Au troisième temps de ma peinture, surgissent des traits, des formes qui, quelquefois, s’affirment ou s’éclipsent. Rythmes, structures bien marquées, parfois au fusain compact pour que subsistent des traces tout au long du processus. Les fils se tendent peu à peu entre le monde intérieur et le support. Au plus près de soi, vers les autres.
Aujourd’hui
Je laisse la forme pour le trait, le mouvement, l’effacement…..
Ce n’est que récemment que j’ai baptisé du nom d’Amélie[4] celle qui peint : Amélie qui , étymologiquement, nomme ce qu’il en est de l’énergie qui passe dans le pinceau, ce qui se mobilise d’une énergie psychique qui passe par la vibration du trait. Une manière de nommer sous un nom propre la mise en acte d’une trace invisible mais présente, en attente de signature pour mobiliser une rencontre avec d’autres.

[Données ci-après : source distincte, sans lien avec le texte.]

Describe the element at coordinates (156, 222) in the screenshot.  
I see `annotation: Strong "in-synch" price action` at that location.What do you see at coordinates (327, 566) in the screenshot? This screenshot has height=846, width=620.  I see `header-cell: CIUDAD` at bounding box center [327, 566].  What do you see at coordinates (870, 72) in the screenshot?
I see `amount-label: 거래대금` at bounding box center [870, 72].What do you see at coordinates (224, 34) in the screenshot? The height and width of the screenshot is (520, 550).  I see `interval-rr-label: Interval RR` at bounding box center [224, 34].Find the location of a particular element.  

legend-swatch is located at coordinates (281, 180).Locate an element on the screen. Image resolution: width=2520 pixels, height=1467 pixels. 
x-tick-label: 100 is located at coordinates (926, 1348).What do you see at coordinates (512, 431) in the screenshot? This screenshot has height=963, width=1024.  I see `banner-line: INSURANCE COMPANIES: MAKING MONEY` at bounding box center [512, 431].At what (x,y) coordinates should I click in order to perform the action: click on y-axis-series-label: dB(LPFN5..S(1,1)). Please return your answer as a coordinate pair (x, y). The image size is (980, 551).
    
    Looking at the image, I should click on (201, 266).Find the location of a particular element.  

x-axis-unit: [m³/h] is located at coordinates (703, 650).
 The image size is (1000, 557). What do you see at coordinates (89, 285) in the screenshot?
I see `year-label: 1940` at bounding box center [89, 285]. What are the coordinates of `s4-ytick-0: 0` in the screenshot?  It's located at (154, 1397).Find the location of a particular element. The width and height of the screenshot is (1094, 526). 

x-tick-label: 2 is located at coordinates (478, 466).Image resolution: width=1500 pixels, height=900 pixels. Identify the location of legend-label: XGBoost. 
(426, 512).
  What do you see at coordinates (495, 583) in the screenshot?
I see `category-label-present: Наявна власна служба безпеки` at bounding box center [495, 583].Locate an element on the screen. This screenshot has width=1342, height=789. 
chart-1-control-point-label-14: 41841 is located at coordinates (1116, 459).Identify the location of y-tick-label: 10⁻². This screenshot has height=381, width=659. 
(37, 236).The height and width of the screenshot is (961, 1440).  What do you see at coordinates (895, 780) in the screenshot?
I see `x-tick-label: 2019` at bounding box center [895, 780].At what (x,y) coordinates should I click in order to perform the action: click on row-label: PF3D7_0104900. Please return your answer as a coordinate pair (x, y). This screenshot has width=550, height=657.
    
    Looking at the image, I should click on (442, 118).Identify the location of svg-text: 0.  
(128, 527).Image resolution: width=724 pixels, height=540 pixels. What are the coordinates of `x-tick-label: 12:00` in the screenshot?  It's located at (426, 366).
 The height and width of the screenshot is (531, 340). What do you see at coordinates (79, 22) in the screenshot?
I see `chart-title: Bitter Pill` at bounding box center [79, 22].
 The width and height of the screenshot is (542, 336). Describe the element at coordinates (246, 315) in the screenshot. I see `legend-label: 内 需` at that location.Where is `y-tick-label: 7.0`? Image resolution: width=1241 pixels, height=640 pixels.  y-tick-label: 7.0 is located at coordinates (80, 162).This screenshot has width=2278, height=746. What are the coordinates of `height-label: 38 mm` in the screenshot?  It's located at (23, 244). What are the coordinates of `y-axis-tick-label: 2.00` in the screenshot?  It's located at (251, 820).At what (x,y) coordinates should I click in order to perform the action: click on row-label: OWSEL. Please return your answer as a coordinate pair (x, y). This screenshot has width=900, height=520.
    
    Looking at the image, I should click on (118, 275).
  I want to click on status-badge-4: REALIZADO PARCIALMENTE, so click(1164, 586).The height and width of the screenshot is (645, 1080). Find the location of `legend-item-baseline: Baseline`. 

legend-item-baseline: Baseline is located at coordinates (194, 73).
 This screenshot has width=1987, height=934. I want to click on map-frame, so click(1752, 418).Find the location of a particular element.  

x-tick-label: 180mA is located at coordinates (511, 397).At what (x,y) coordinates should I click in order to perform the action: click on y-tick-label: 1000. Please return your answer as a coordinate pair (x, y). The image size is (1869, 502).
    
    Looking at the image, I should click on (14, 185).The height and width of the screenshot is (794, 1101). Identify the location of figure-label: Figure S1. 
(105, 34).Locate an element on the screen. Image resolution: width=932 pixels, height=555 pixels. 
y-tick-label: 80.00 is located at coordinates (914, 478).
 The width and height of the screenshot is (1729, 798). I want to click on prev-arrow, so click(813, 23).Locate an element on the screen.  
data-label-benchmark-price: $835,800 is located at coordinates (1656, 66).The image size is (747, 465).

D’où la nécessité d’exposer, d’offrir au regard de l’Autre de façon à ce que cela fasse lien.
Expositions
Je dois ma première exposition, au Centre de Développement Culturel de Saint Martin de Crau, à Catherine Barbier et à Nabya Kasmi. Je les remercie vivement car cela a permis une sortie de l’intime.
Les réactions, interprétations, critiques, remarques, commentaires……le regard de l’Autre renvoient quelque chose de l’invisible de soi, de la traversée de l’abîme …., source d’un nouveau souffle d’inspiration.
La seconde a eu lieu «Ateliers d’Agora» à Eyguières
La troisième à Vinsobres dans l’atelier de Michèle Lepeer.